Es ist Mai, 326 v. Chr., und Alexander ist nun seit acht langen Jahren auf Feldzug, acht Jahren, in denen er den außergewöhnlichsten und erfolgreichsten Feldzug geführt hat, den die Welt je gesehen hat. Er hat die bekannte Welt erobert, die Ägypter und Perser vernichtet und auf dem Weg dorthin auch einige weniger bekannte Königreiche zerstört. In zu vielen Schlachten kämpfend, um sie zu zählen, hat Alexander bei jedem Gefecht an vorderster Front gekämpft, oft verwundet, aber nicht ein einziges Mal verloren.
Zu Beginn dieses Frühjahrs durchquerte seine gewaltige Armee das gefürchtete Hochland und die brutale Kälte Turkestans und Afghanistans, stieg den Hindukusch hinab und drang über den Khyber-Pass in die Tiefebene Indiens vor, eine Landschaft, die den Griechen so geheimnisvoll und unbekannt war, dass sie ebenso gut die Täler und Berge des Mondes hätte sein können.

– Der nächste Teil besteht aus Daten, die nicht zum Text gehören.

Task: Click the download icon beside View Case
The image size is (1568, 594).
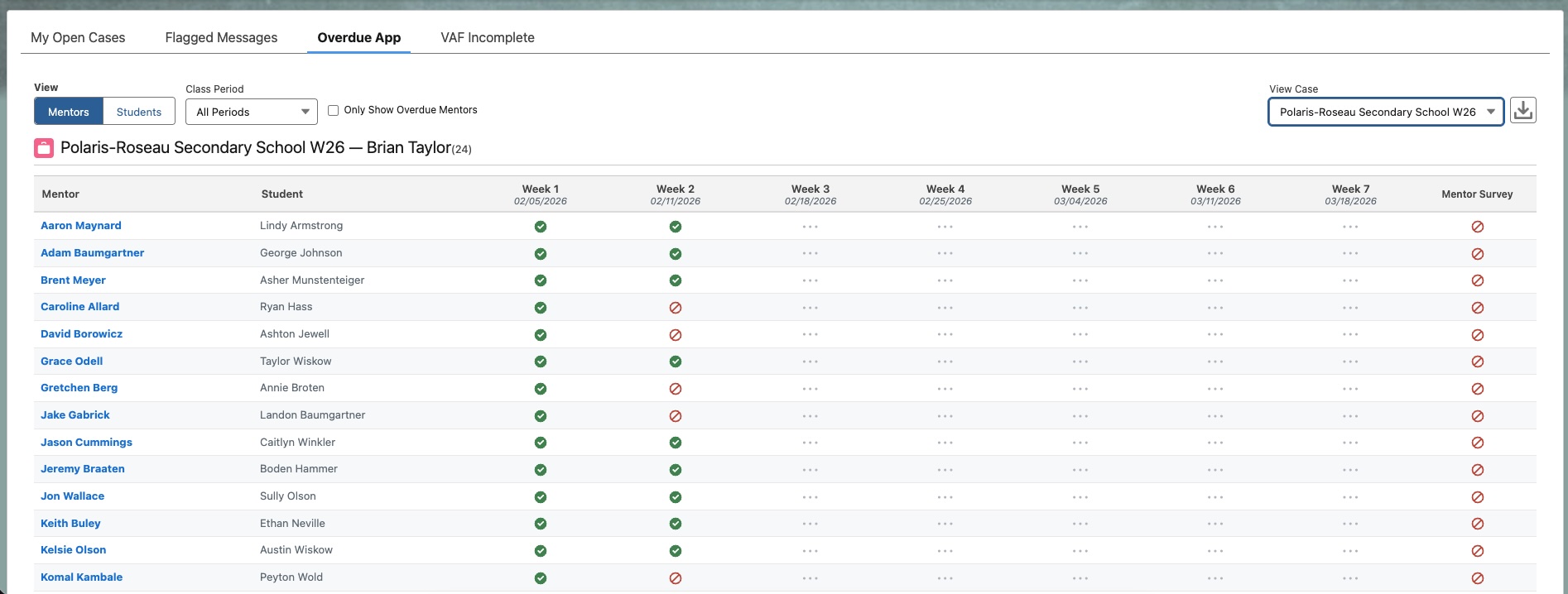Action: click(1522, 110)
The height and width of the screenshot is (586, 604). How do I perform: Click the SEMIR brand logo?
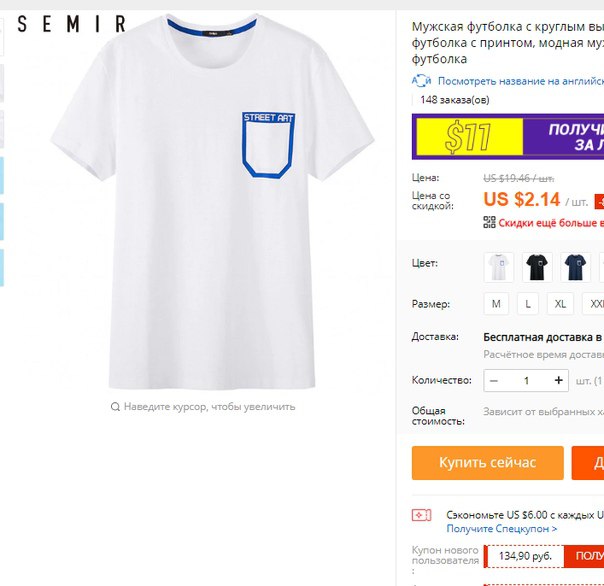pos(72,24)
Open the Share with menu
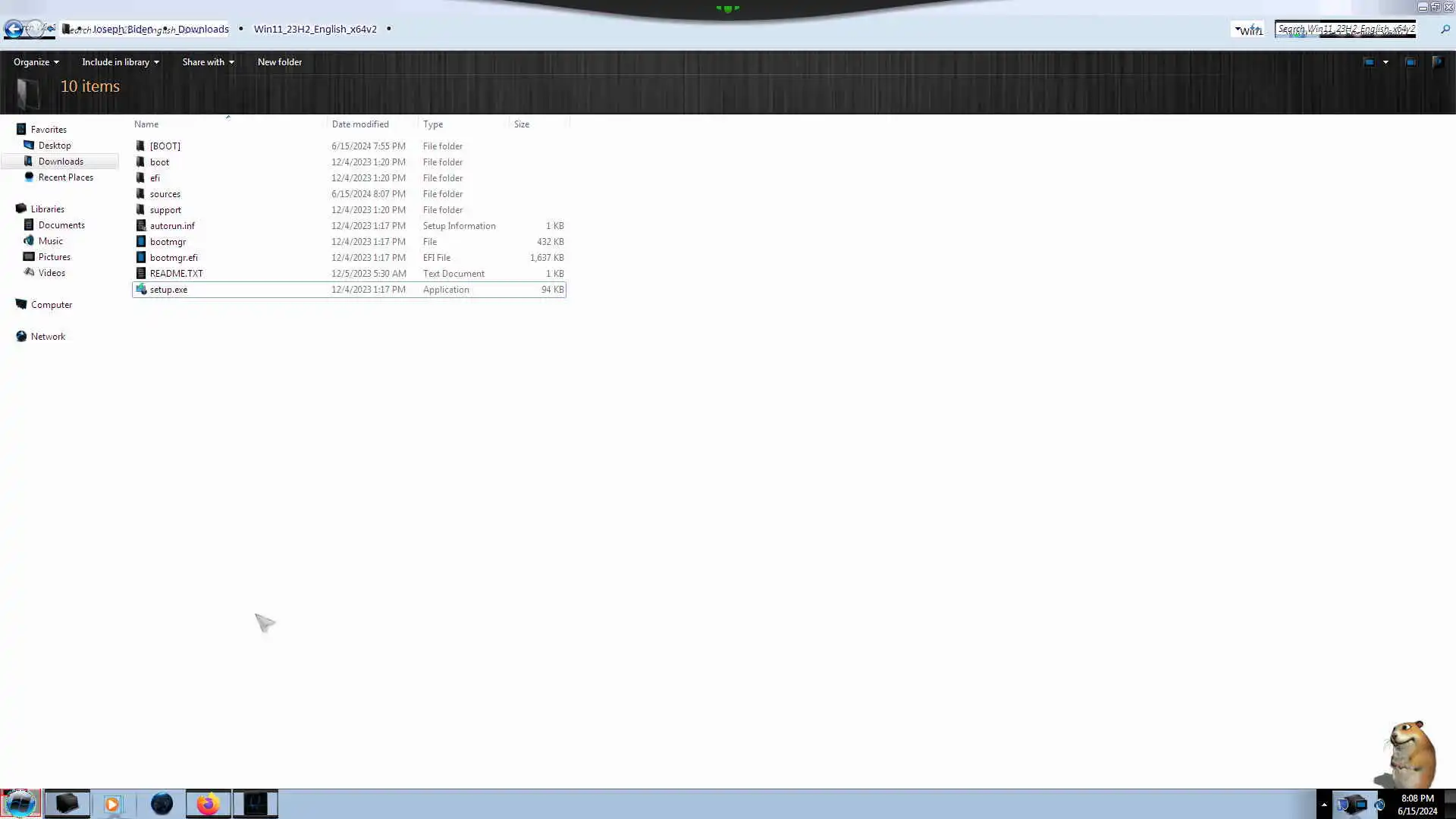The height and width of the screenshot is (819, 1456). pyautogui.click(x=207, y=62)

Alexander hat zwar die bekannte Welt erobert, aber diese Eroberung scheint völlig unzureichend zu sein, um seine Raubgier zu befriedigen, also ist er weiter und weiter … und weiter gezogen. Peter Green, sein Biograf, stellt fest: „Es gab keine vorhersehbare Grenze für seine Ambitionen, nur einen immer weiter zurückweichenden Horizont ad infinitum. Was er jetzt vorhatte, war (im wahrsten Sinne des Wortes) ein Marsch bis ans Ende der Welt.“
Um diesen Marsch bis an die äußerste Grenze der Erde zu vollenden, verfügt Alexander über die beste Militärmaschinerie seiner Zeit. Es ist eine ebenso professionelle wie hochentwickelte Armee, die in der Lage ist, sich praktisch jeder potenziellen Bedrohung anzupassen. Die Schlachtordnung besteht aus Bogenschützen, Pfeilwerfern, leichter Kavallerie, Schleuderern, schwerer Kavallerie und Speerwerfern.

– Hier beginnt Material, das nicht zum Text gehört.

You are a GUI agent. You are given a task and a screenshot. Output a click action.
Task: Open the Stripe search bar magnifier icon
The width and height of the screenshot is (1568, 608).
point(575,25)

Sein Belagerungszug besteht aus leichten Katapulten, die wie moderne Artillerie schnell zerlegt und von seinen Ingenieuren vor Ort in kürzester Zeit wieder zusammengebaut werden können. Es gibt auch Rammböcke und tragbare Belagerungstürme, die ausreichen, um jede Festung zu zerstören oder jede Mauer zu erklimmen.

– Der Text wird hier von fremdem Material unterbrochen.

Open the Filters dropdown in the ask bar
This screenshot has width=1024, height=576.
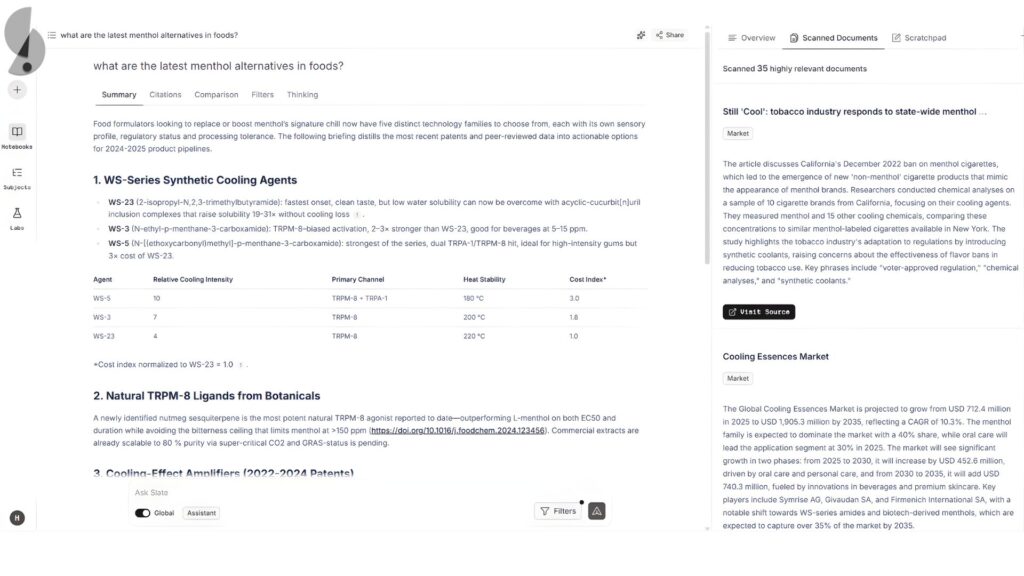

Das Herzstück von Alexanders Armee, das Element, das sich immer wieder als unbesiegbar erwiesen hat, ist jedoch seine Infanterie. Die als „Fußtruppen“ bezeichnete Infanterie besteht aus Hopliten, hochtrainierten und hochmotivierten Personen, die aus der Mittel- und Oberschicht der griechischen Gesellschaft stammen. Bewaffnet mit Schild und Kurzschwert für den Nahkampf, ist die Hauptwaffe der Hopliten die Sarissa, eine schwere, 14 Fuß lange Lanze, die Jahre zuvor von König Philipp, Alexanders Vater, entwickelt wurde
Effektiv darauf trainiert, mit der sarissa aus den Reihen der berühmten makedonischen Phalanx heraus zu kämpfen, einer Blockformation von sechzehn Reihen tief und sechzehn Mann breit, haben die Foot Companions, fast wie ein moderner Panzer, jeden Infanteriegegner überwältigt, dem sie während des Feldzugs gegenüberstanden. Da die Sarissa den Feind auf Distanz hält, konnte Alexanders Phalanx ihre Gegner regelrecht niedermetzeln, während sie selbst nur sehr wenige Verluste erlitt. Infolgedessen waren ihre Siege meisterhaft ausgeführt, entschieden gewalttätig und erschreckend tödlich.
Während Alexander mit Kühnheit, Mut und unübertroffenem kriegerischen Geschick geführt hat, war seine Armee auch jedem Gegner, dem er gegenüberstand, überlegen – ein Vorteil, der keineswegs unbedeutend ist.
In der Tat ist Alexanders Armee und Organisation so fortschrittlich, dass der Militärhistoriker Trevor Dupuy schreibt: „Sorgfältige Organisation und Trainingsprogramme schweißten die Masse zu einer militärischen Maschine zusammen, die unter dem persönlichen Kommando von Philipp und später Alexander wahrscheinlich gegen jede andere Armee, die während der nächsten achtzehn Jahrhunderte aufgestellt wurde, hätte erfolgreich sein können; mit anderen Worten, bis Schießpulverwaffen vorherrschend wurden.“ Unter Alexanders Kommando waren sie im wahrsten Sinne des Wortes unbesiegbar.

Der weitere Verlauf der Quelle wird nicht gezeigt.